COEUR d'ALENE - It's approved.

The city of Coeur d'Alene adopted its $72.7 million fiscal year 2013 budget Tuesday, passing the plan four votes to three.

The newer draft trims around $1 million from the high-water proposal that the City Council adopted a month ago.

Besides the property tax reduction, the budget took away the 3 percent cost of living increases for the city's 348 full-time equivalent positions. Negotiations are still ongoing with the three bargaining agencies, City Finance Director Troy Tymesen said, but two of the three have verbally agreed to take a 0 percent increase.

"The groups have been very cooperative. I don't want to take anything away from that," Tymesen said. "They've always done what they said they would do."

The budget also includes $65,000 for a contracted communications position where a part-time contractor would share city information in a variety of print and online mediums. Around $45,000 of it would be for wages.

A motion by City Councilman Dan Gookin to remove the position from the budget - as well as several other line items like $16,000 for East Sherman Avenue -failed four votes to three before the budget was approved by the same tally.

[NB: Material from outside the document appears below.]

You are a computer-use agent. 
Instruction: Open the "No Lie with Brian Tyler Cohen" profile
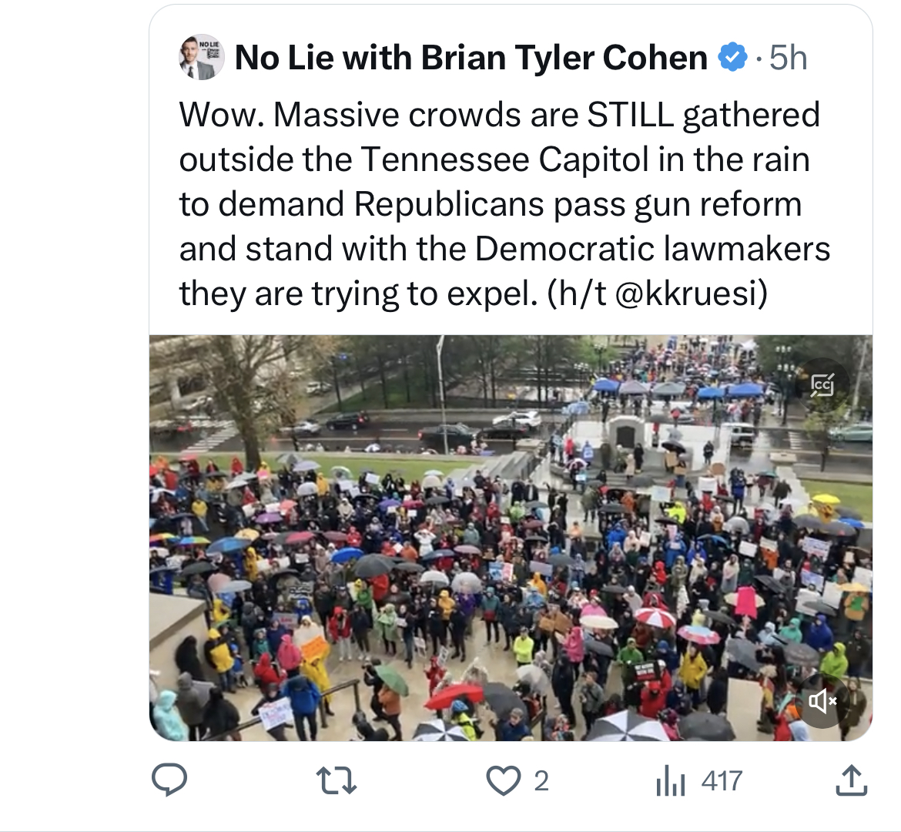pyautogui.click(x=471, y=58)
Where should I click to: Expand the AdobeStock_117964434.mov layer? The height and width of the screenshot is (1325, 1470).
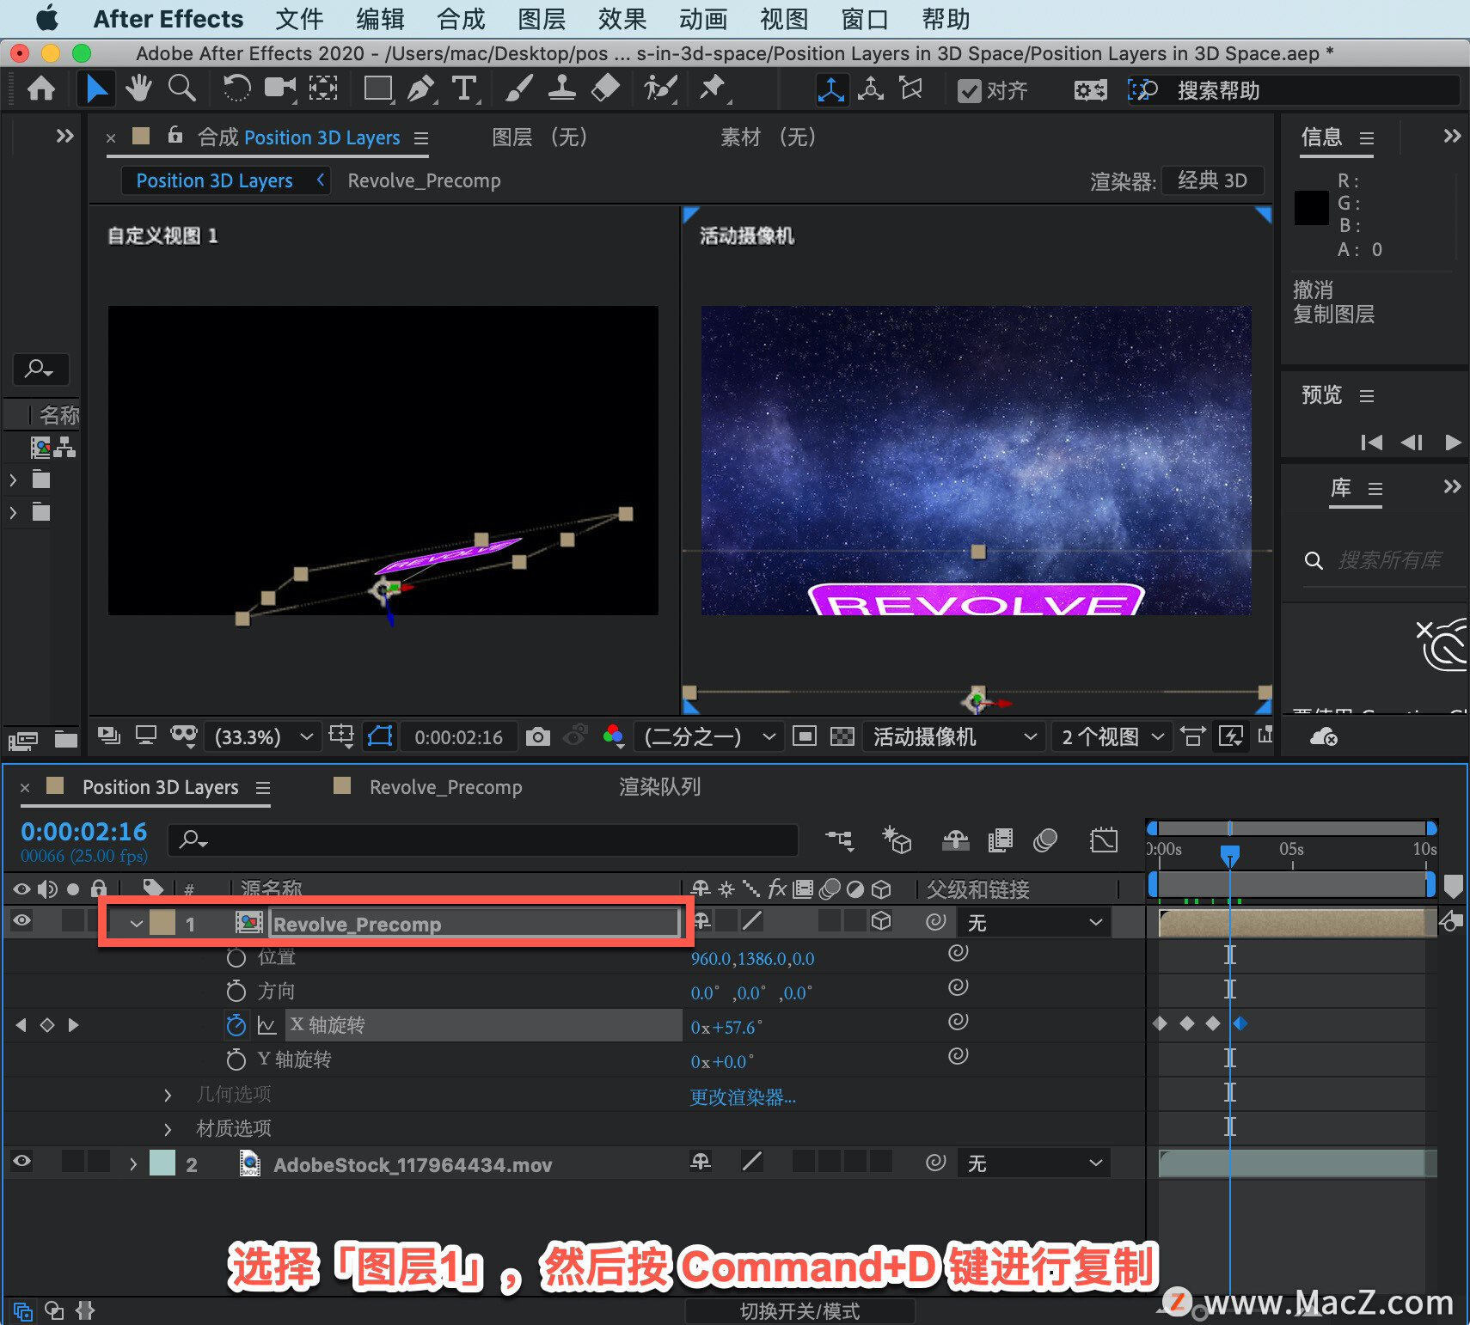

"We need to get facts out to the public," Mayor Sandi Bloem said on the need for the communications position, pointing to topics like the McEuen Field project that were constantly being discussed around the community for more than a year.

Any other $70 million enterprise or business has a communications position, and the city should too, she said, especially since a retiring employee used to handle some of the communications load. "We need to sell our product every single day," Bloem said.

Council members Steve Adams and Gookin opposed the budget in part for the 2 percent property tax raise. Councilman Ron Edinger didn't support it because of money in it allocated toward the McEuen Field project.

Council members Mike Kennedy, Woody McEvers and Deanna Goodlander approved the budget, and Bloem split the tie, as she has done all year since the council divided after the November election.